DARNTON: Right now I'm attempting to write a large-scale electronic book that records a total history of books in the 18th century. There is so much information about this topic at so many different levels that it would be impossible to get it all across in a conventional manuscript. So my "book" will consist of a printed monograph with an electronic supplement that delves into this story with many different layers  (short essays expounding different aspects of the subject, selections of archive documents in English, French transcriptions of the original documents, digitized versions of those documents, etc.). A reader would be able to find his own path vertically through that material, select what he thought was important, and maybe even produce his own printed copy of that selection. This empowers the reader by allowing a collaboration between her and the author, or even a debate using the author's own evidence. The novelty of electronic communication is not just the ability to exchange more information, but to make it easier to select and organize material in different ways.

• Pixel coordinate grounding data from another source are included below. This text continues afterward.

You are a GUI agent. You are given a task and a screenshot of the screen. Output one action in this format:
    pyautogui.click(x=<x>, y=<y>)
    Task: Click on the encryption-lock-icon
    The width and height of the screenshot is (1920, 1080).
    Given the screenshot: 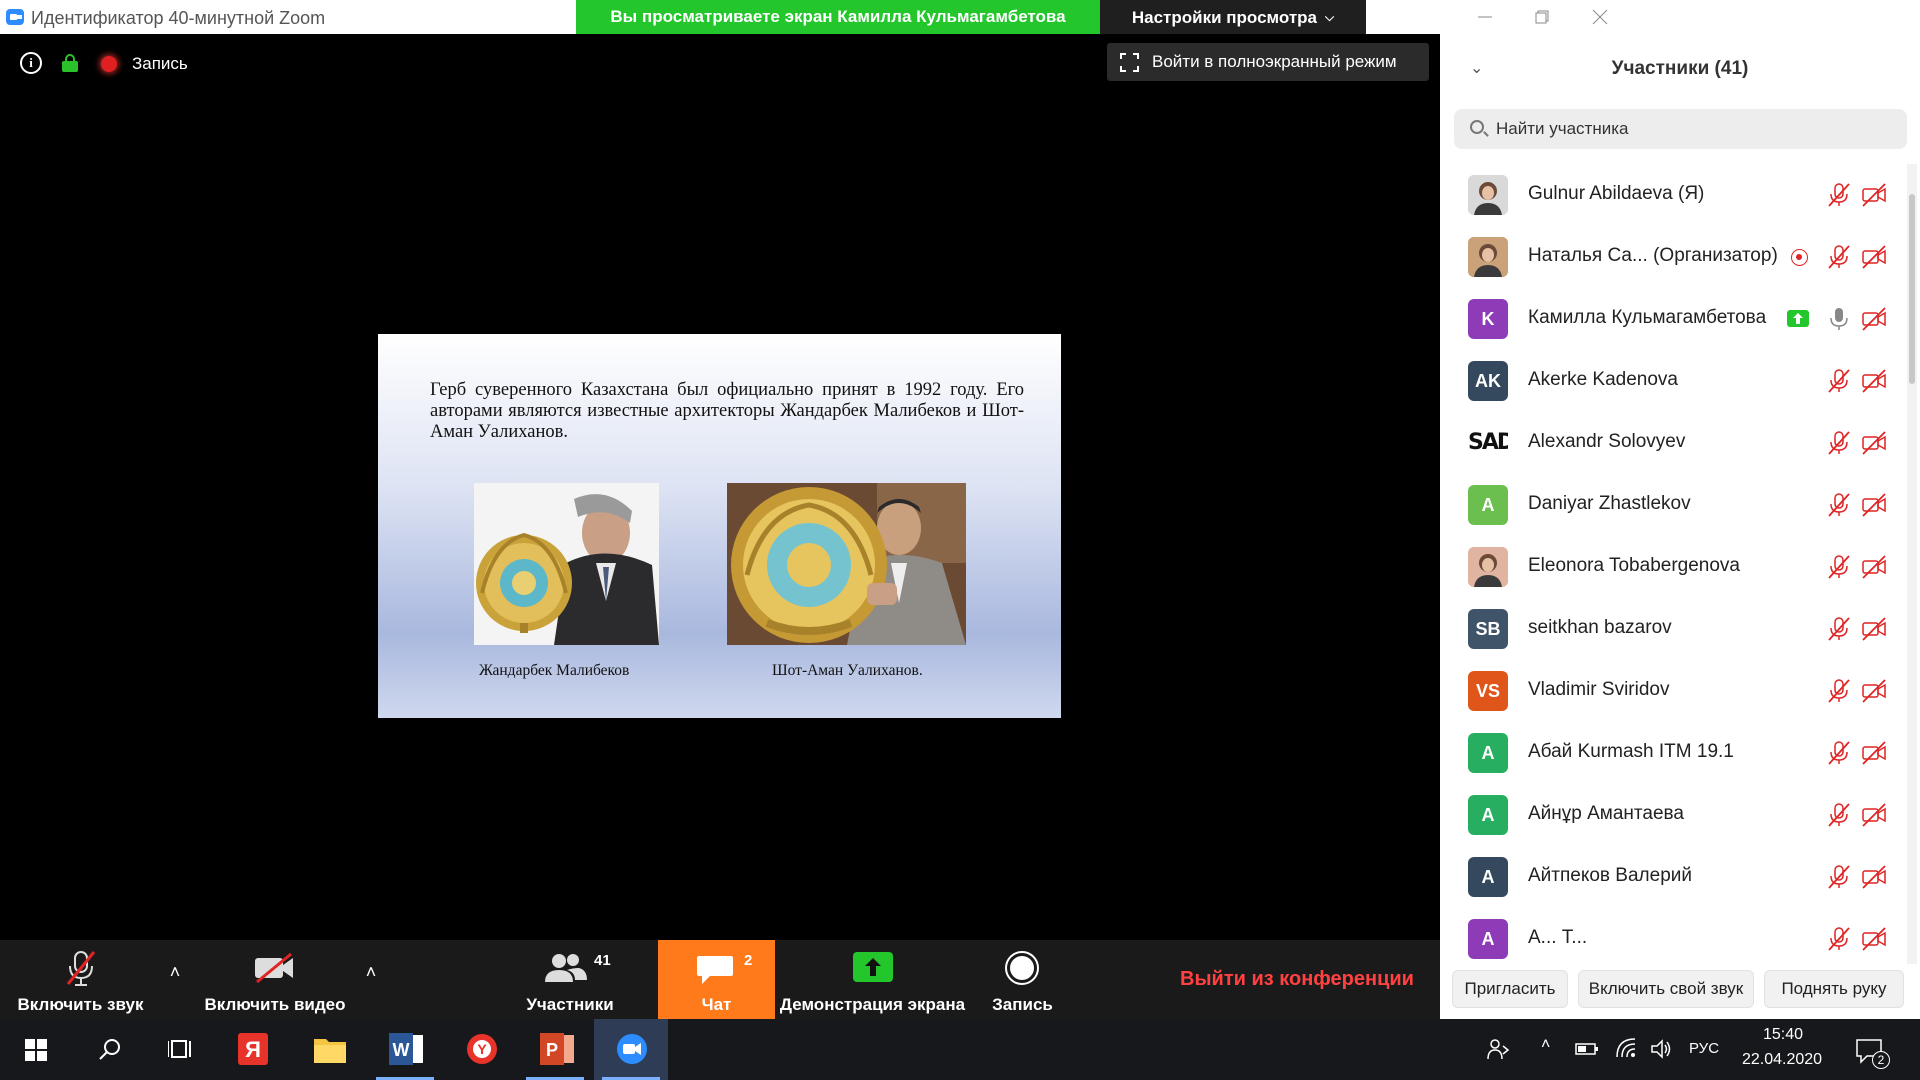 What is the action you would take?
    pyautogui.click(x=70, y=63)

I think we're in an era where authorship itself is becoming new.

QUESTION: What has been the impact of word processing on the history of the book?

Robert Darnton

DARNTON: It makes us verbose, and gives us the illusion that our writing is better than it is because things look so beautiful on the screen. I think it's created a laziness in writing, because instead of having to completely rethink and transform a piece as you write each new draft, you can just adjust it here and there on a computer.

QUESTION: How do you reconcile the modern idea that historians should save everything they possibly can with their historical role as selectors and organizers of mainly what they believed to be the most important aspects of civilization?

DARNTON: There's no need to reconcile them. In the past, historians did have to be selective, because it wasn't possible to preserve as much, but the present is fundamentally different in that respect. We have a responsibility to preserve as much as we possibly can, and we don't necessarily have to decide what's important and what's not. We may think we know what's important, but there are plenty of historical examples of incredibly precious materials that were regarded as insignificant at the time of their creation.